Сора была их источником.
Оставить ее умирать означало окончательно распрощаться со своей человеческой частью. Что сказал бы на это человек, ради которого Райден превратился в монстра?
— Помоги ей.
Хаттори вздрогнул, услышав этот голос. Невозможно.
Он вскочил на ноги, оглядываясь — но в покоях никого не было. Райден ощущал каждое колебание листьев в саду, каждый шаг слуг в доме — и точно знал, что в комнате были только они с Сорой.
Но этот голос он бы не спутал ни с каким другим. Никогда.
Опустившись на колени, он взял Сору за руку и закрыл глаза. Его ресницы затрепетали от накатившей слабости, мышцы свело судорогой, но он терпел, пока белизна ее кожи не уступила место слабому румянцу.
— Госпожа!
Вошедшая в покои Аюми растерянно вскрикнула, прижав к груди руки.
— Принеси чистой воды, — приказал Райден, не оборачиваясь.
Попятившись, служанка умчалась на кухню, чтобы вернуться с кувшином. Бережно приподняв голову Соры, Райден поднес к ее губам чашку. Пара глотков — и Сора открыла глаза, обвела всех присутствующих измученным взглядом, а затем снова опустилась на футон.
— Что случилось? — растерянная служанка переминалась с ноги на ногу. — Госпоже стало плохо?
— Она отравилась, — ответил Райден. — Но через пару дней поправится. Ты должна быть с ней неотлучно. Я скажу, что нужно делать.
Аюми с готовностью кивнула. Следующие двое суток они по очереди сидели возле Соры — Райден приходил поздней ночью, сменяя уставшую девушку на ее посту. Он садился на пол, рассеянно гладил Сору по голове, пропуская меж пальцев темные гладкие пряди, и всматривался в ее умиротворенное лицо, пытаясь угадать, какие сны она видит.

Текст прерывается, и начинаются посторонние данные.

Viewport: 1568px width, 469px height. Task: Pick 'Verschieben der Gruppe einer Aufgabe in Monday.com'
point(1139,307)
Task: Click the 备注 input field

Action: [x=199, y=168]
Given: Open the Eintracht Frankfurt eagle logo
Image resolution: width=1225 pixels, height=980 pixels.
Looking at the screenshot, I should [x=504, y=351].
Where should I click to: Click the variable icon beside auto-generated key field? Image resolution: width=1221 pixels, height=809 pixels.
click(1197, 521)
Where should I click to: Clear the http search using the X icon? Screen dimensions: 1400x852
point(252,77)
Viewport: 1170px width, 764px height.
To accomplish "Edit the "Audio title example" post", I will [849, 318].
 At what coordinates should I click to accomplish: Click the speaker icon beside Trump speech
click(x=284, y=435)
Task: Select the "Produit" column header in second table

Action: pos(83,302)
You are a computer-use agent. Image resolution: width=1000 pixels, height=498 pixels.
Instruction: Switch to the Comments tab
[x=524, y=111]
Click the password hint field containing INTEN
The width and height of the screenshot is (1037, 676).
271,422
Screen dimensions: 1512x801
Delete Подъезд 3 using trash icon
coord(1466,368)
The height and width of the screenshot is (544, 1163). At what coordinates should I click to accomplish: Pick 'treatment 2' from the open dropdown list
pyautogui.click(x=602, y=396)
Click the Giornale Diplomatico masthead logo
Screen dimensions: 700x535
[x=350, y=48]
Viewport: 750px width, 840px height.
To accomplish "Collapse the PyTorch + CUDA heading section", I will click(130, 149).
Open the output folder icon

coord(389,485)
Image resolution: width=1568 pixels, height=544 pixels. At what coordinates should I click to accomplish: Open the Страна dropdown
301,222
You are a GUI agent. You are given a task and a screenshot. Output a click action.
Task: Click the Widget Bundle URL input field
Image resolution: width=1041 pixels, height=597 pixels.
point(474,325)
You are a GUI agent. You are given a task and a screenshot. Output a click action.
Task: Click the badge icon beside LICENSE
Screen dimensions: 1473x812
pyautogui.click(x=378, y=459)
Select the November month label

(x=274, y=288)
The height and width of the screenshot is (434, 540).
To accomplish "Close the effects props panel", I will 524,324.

Собственные страхи? Может, хаотичные воспоминания из жизни?
Кейко не показывалась эти дни, предпочтя зализывать раны в одиночестве. Акио пару раз проведал ее — вернувшись, он отчитался перед Райденом, что состояние Кейко удовлетворительное. Лучше, чем у Соры, которая так и не пришла в себя на третий день.
Она не пришла в себя и на четвертый день. И на пятый.
А утром шестого дня на рассвете прибыл гонец от императора — Райдена в срочном порядке вызвали в столицу.
Мятеж начался.
Глава 8
Человеческая память удивительна — она способна стереть плохие события, спрятать их в дальний ларец, чтобы защитить. Но еще она жестока, ведь вместе с дурными воспоминаниями память в силах уничтожить и хорошее.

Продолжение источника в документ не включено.